Within our days and our lifetime there are many things we aspire to accomplish. Long term goals and daily habits enter our mind and become wishes, hopes. While considering these future accomplishments we might picture ourselves basking in the light of enjoyment and/or completion. We might want to establish a discipline; of meditation, diet, weight loss, writing, music. We might picture ourselves in a home overlooking a lake, basking in the sun, finally in our dream location.
Goals and dreams are natural to many and can be useful for shaping our lives over time. They may never be accomplished but remain a regular fantasy throughout our days.
I believe the way in which we dream and fantasize has much to do with our accomplishment. If we want to take the goal further than the mind’s eye, there are some common pitfalls to consider. I am familiar with them from experience.
- Placing our goal behind qualifications. If your meditation practice, for example, requires a particular setting, time, and conditions, you may never meet the right moment to begin. “I need this cushion, this altar, this temperature, a window, etc.” Accepting imperfect or basic conditions to begin, we are more likely to get our body to the mat.
- Perfect accomplishment. If you have established a regular routine you will know that habits are refined through practice. In the beginning they often feel contrived, forced and uncomfortable. The first time I recited a Sutra prayer out loud I felt very odd. It took time to internalize the words, find a rhythm, and find meaning in them. “Perfection is the enemy of good enough”, a quote often attributed to Votaire, is a call to move our feet forward.

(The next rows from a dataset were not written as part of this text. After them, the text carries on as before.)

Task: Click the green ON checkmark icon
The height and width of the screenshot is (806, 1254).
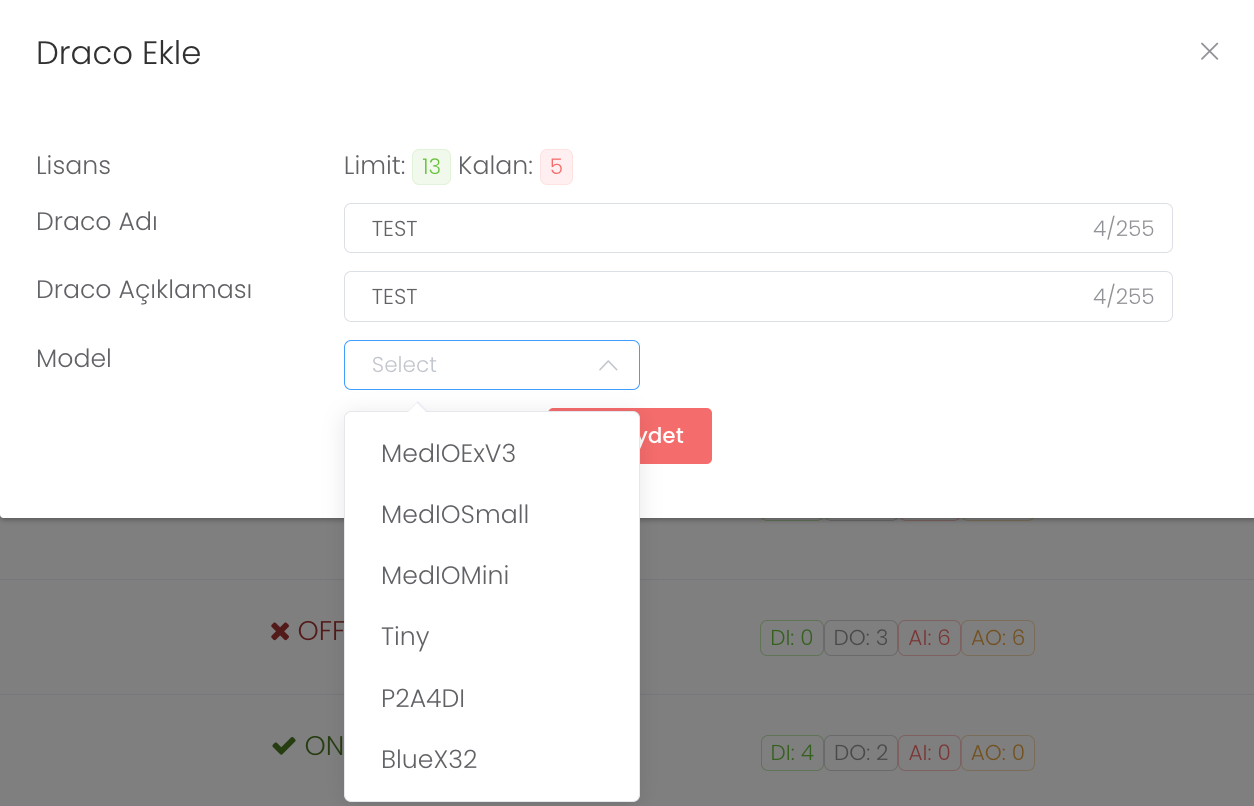Action: point(283,746)
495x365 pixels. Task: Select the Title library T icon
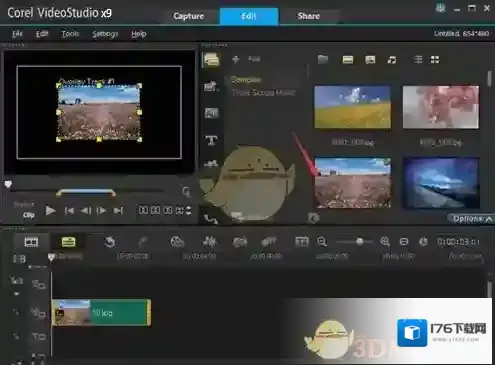212,140

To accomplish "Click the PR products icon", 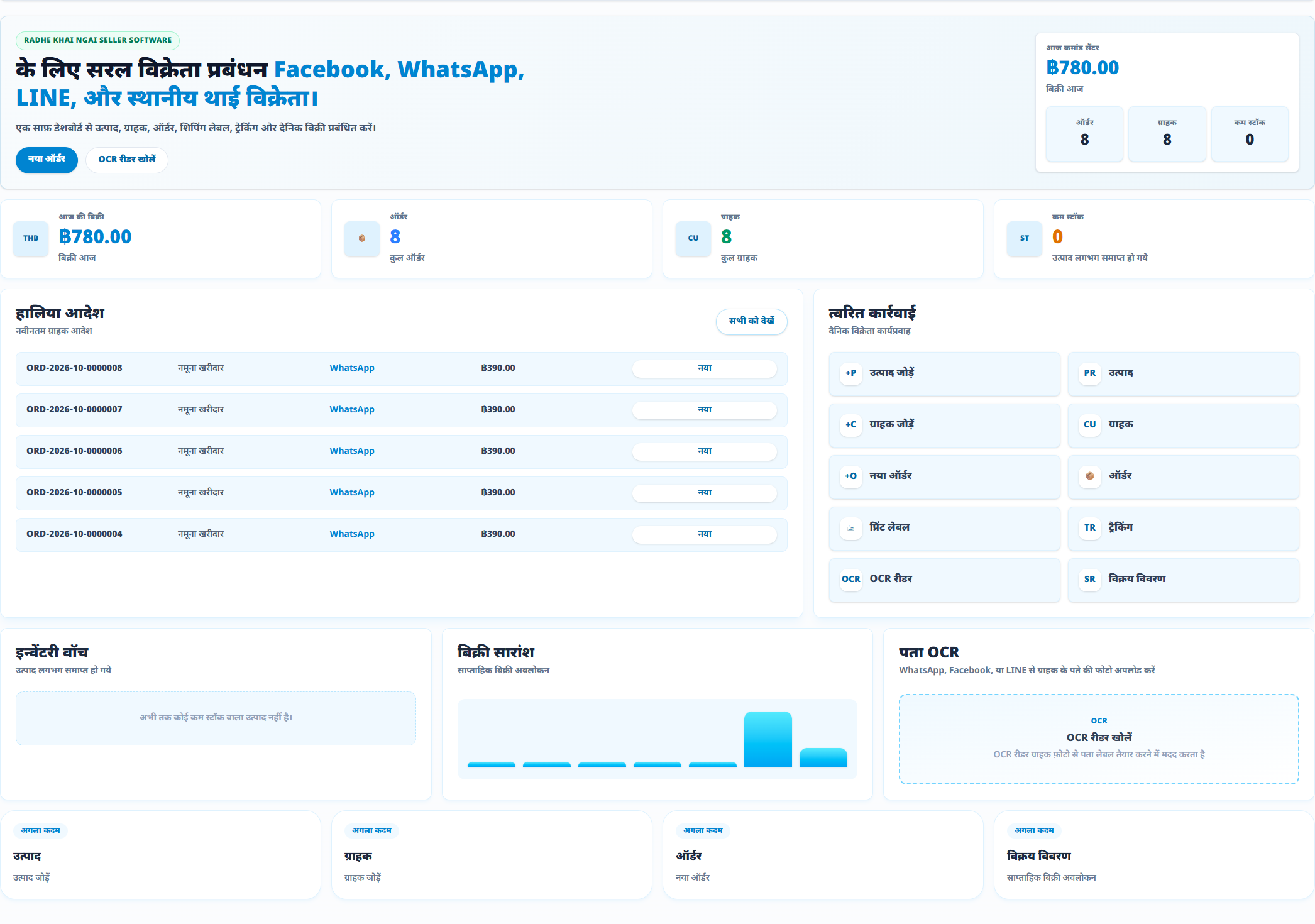I will 1089,373.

- Intimidated by the act. Starting a habit or persisting may intimidate you. For me, writing is often a challenge to begin. The blank page doesn’t give me guidance or encouragement. It’s a little like jumping off a cliff into cold water. The anticipation of the shock (finding my voice in writing) can stop me in my tracks. The antidote requires jumping despite my hesitation; over and over and over again.
- Intimidated by the scope of the act. I can get caught in the immensity of a goal. There are so many chords to learn, so many songs. It’s difficult to get my fingers in the right position not to mention moving them fast enough for the song. Singing and playing? Oh my god! I’ll never be able to accomplish that. These things are real but they don’t have to be accomplished in a single sitting. Can you enjoy the steps along the way. Truth be told, you probably won’t win a Grammy. Perhaps you need to revisit you purpose for playing.
- Acceptance – Approval. Whether we struggle with approval from a voice inside or outside, the effect is the same. Closely related to our need for perfection, there is little we can do to satisfy this need except to acknowledge the green monster and move on. After recognizing the feeling of “not good enough”, we can do our practice despite it or even bring that energy into our practice.